In the preferred embodiment, it is `p+idx`. In other embodiments
`p` could point directly to the current cell, and an end pointer
(limiting pointer) could be used instead of `idxe` (a limiting
index). The index is also advanced (typically by adding +1 or -1 to
it, depending on direction).
[0051] At (204) the current cell is read from memory. This may
involve whatever protocol and whatever delays would typically be
associated with the memory interface (110) used.
[0052] At (205) the configuration component is invoked, passing
control to it and suspending the traversal component until it
indicates that the traversal component can continue. In a hardware
implementation this can mean sending the cell and the address of
the current cell to the configuration object, indicating
availability of an object, and waiting for the configuration object
to signal that it has completed processing the cell. In software
this could mean a function or method call through a function
pointer to the configuration object.
[0053] At (206) the return value is obtained from the configuration
object. In the preferred embodiment it is the new cell to process
(either the same one provided to the configuration object or a
different one). It can also be a special invalid cell value, such
as SKIP to skip the current cell (e.g. because it points to outside
the current region), or ABORT (abort traversal). The SKIP value is
checked at (207) and the ABORT value at (208).
[0054] From here on, "returned cell" shall mean the cell returned
by the object function, or the original cell if the configuration
component did not redirect it to a new address.
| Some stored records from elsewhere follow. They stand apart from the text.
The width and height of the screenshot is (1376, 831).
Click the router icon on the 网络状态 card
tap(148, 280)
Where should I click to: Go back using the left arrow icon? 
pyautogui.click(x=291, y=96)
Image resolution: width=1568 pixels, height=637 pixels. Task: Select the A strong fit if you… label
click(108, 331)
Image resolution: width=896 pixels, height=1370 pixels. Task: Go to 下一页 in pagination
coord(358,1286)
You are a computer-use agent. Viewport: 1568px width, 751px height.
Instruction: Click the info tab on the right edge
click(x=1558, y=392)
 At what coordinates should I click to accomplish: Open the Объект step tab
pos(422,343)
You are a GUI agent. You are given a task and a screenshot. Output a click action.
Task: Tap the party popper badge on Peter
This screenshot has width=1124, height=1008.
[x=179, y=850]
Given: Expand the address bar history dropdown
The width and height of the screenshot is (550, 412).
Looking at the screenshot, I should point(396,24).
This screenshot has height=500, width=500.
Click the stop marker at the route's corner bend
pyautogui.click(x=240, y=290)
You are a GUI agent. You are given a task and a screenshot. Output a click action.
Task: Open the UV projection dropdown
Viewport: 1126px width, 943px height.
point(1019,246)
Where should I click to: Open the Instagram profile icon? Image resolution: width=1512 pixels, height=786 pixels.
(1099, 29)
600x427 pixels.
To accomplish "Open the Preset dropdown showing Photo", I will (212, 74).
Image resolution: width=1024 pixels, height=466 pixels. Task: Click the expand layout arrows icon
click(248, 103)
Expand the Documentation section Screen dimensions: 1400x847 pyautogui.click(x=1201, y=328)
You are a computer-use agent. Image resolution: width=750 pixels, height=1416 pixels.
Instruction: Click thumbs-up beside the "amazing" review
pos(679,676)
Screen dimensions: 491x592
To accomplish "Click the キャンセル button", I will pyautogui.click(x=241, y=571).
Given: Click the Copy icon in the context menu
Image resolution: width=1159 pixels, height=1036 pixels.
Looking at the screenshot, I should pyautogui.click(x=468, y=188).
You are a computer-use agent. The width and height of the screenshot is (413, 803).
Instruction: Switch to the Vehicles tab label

[0055] At (209) the returned cell is decoded to determine its size
(including both pointer data and other fields), the offset at which
the first cell containing a pointer is in the object, and the
number of cells containing pointers. In some embodiments the entire
object may always contain pointers, in which case the offset may be
redundant. In other embodiments there may be cells containing
pointers intermixed with cells containing other data types (e.g.,
floating point values). Alternatively, tagged cells may be
intermixed with untagged raw values. In such cases the decode
function can advantageously return a bitmap indicating which cells
contain valid pointers (e.g., with the corresponding bit set to one
if the cell contains a tagged value). Self-contained (e.g., small
integers) would have size (and number of tagged cells) zero. The
bitmap could be used to filter which cells to pass to the
configuration object.
[0056] At (210) it is tested if the number of cells containing
pointers (or tagged cells) is zero, and if so, traversing continues
from (202) to process the next cell.
[0057] (211) tests if more cells remain in the current range. If
so, it (preferably pointer, index, limit index) is pushed to the
stack in (212).
[0058] At (213) a new pointer, index, and limit index are computed
from the returned cell for traversing the cell we just decoded. The
pointer may be directly the cell, or it may be computed from the
cell e.g. by untagging it. The offset of the first pointer cell is
added to it (alternatively, it could be added to the index and the
limit index). For forward traversal, the index is preferably set to
0; for backward traversal, to `count -1`. The limit index is set to
`count` for forward traversal and to -for backward traversal. These
define the new range, which will be used in next iteration.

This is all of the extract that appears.